You can call me Shantae, Tae, or just #NurseBae.
Before we get into this, remember, you can find all of my posts about nursing right here!
As you know by now, I am an RN (Registered Nurse) and I graduated with my MSN (Master of Science in Nursing). I have worked as a nurse for five and a half years now, but I didn’t always know I wanted to be a nurse. I actually wanted to be an Optometrist (an eye doctor), and in college I enrolled in a Pre-Optometry track with a declared major of Community Health/ Health Administration. Because I was Pre-Optometry, my course load was heavy and filled with bios, chems, anatomies, etc. Around the time of my junior year I started interning with an optometrist. I figured it would be a good idea to get a feel for the degree I was paying for (#MillennialInDebt, anybody?). While I loved the doctor and his staff (best coworkers EVER!), the work flow of an optometrist didn’t feel right for me. I wanted 1.) more variety in my day and 2.) more work-life balance.
After doing more research and receiving advice from the optometrists, I started volunteering at the local hospital. At this point I had two semesters to figure out wtf I was doing. While volunteering, I was placed on the labor and delivery unit and on my very first day I witnessed a child being born; I witnessed his first cry, his first bath, and the joy on his parents’ face. But most of all, I witnessed the nurses- they were smart, quick, right by their patients’ sides, and taking no shit!
Right there was where I fell in love with nursing. After three months of volunteering and acquiring a whole new understanding and respect for what nurses actually do, that was it for me. I dropped the optometry major, kept the chemistry minor and began a crazy internet search for nursing programs that would fit my unique situation- a college senior whose lost her damn mind!
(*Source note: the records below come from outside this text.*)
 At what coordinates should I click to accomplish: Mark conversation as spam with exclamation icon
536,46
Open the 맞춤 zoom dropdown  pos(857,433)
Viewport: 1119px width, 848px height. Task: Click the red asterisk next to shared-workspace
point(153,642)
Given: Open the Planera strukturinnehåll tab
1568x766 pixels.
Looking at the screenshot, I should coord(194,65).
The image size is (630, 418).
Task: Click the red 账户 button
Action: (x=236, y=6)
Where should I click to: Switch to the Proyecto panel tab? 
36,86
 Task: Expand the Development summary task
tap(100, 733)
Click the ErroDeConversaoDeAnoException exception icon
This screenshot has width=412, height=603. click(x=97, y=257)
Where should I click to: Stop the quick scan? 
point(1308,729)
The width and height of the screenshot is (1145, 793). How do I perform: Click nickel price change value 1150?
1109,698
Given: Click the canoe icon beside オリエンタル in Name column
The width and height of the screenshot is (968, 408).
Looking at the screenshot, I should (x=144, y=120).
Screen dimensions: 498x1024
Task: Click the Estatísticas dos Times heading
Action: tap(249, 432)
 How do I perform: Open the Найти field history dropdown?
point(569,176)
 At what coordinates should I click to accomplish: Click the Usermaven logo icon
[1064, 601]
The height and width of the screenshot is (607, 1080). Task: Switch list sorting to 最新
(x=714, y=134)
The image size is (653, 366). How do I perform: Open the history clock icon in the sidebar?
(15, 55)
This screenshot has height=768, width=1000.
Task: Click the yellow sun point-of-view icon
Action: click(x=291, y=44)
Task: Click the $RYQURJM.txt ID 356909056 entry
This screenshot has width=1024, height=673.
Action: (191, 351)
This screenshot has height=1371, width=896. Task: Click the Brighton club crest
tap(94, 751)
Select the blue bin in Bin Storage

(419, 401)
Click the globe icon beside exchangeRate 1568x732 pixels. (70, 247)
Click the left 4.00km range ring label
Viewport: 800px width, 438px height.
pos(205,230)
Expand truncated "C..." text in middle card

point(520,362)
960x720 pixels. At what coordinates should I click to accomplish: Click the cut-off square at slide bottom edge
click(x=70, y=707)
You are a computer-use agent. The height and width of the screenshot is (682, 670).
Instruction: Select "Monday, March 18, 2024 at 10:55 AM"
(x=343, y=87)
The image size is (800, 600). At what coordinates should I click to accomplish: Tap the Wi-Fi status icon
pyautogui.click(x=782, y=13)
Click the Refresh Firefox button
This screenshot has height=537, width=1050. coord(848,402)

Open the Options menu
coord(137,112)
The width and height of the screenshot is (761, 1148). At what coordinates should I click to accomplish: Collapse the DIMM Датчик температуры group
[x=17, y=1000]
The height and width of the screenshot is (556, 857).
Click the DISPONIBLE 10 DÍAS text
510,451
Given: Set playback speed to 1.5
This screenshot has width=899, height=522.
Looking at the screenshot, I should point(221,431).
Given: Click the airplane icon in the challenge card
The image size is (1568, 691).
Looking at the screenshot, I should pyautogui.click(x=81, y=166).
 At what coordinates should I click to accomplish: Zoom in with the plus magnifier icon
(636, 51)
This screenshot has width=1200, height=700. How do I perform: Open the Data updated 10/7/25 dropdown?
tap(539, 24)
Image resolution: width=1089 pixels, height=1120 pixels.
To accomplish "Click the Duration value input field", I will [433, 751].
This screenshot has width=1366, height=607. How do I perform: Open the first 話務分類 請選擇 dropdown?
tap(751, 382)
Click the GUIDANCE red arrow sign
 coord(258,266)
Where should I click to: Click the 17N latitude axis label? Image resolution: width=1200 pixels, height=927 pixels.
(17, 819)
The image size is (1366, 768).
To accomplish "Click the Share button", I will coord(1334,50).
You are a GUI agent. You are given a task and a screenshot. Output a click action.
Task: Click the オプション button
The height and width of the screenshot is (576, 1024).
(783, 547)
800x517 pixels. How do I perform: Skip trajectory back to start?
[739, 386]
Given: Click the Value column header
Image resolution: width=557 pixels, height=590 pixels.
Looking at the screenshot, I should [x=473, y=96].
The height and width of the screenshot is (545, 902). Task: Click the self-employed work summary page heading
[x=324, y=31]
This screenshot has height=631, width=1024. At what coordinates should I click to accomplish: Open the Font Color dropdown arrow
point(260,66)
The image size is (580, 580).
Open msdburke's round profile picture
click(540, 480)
To my surprise, there were many programs for non-nurses, who had now, decided they wanted to be nurses. I chose an accelerated face-to-face program (as opposed to online), that remains ranked among the top twenty nursing schools in the country. AKA it was hard AF. By the grace of God, support from my friends and family, my strict Type-A study habits, and both my grandmother’s and mother’s wallets, I repeated no classes, graduated on time with honors, and passed the NCLEX (Nursing Board Exam) on the first try. Now, proudly, I am: Shantae, MSN, RN.